**PROBLEM DESCRIPTION**. Convert the lines running from the one holding "You are a computer-use" through the one holding "[1253, 529]", inclusive, into a JSON list of strings. Use one string per line and drop any blank lines.

**TASK MATERIAL**.

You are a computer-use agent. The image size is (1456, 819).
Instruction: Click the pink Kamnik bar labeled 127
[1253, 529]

--

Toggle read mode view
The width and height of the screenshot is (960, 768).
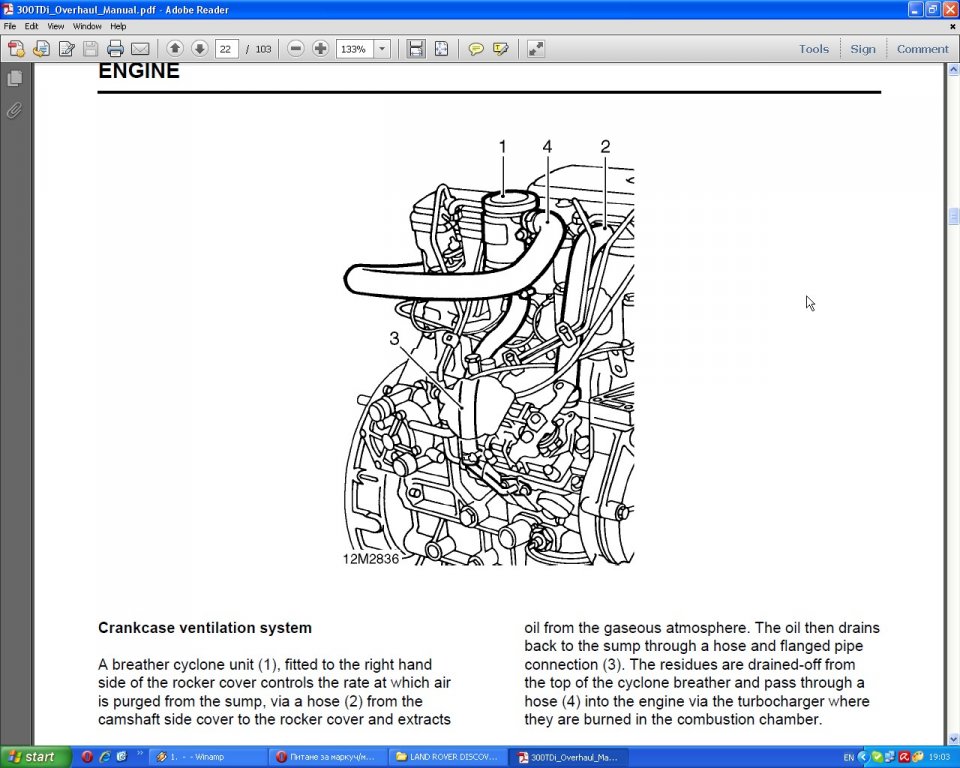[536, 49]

**ANSWER FOR THE TASK**.
[
  "You are a computer-use agent. The image size is (1456, 819).",
  "Instruction: Click the pink Kamnik bar labeled 127",
  "[1253, 529]"
]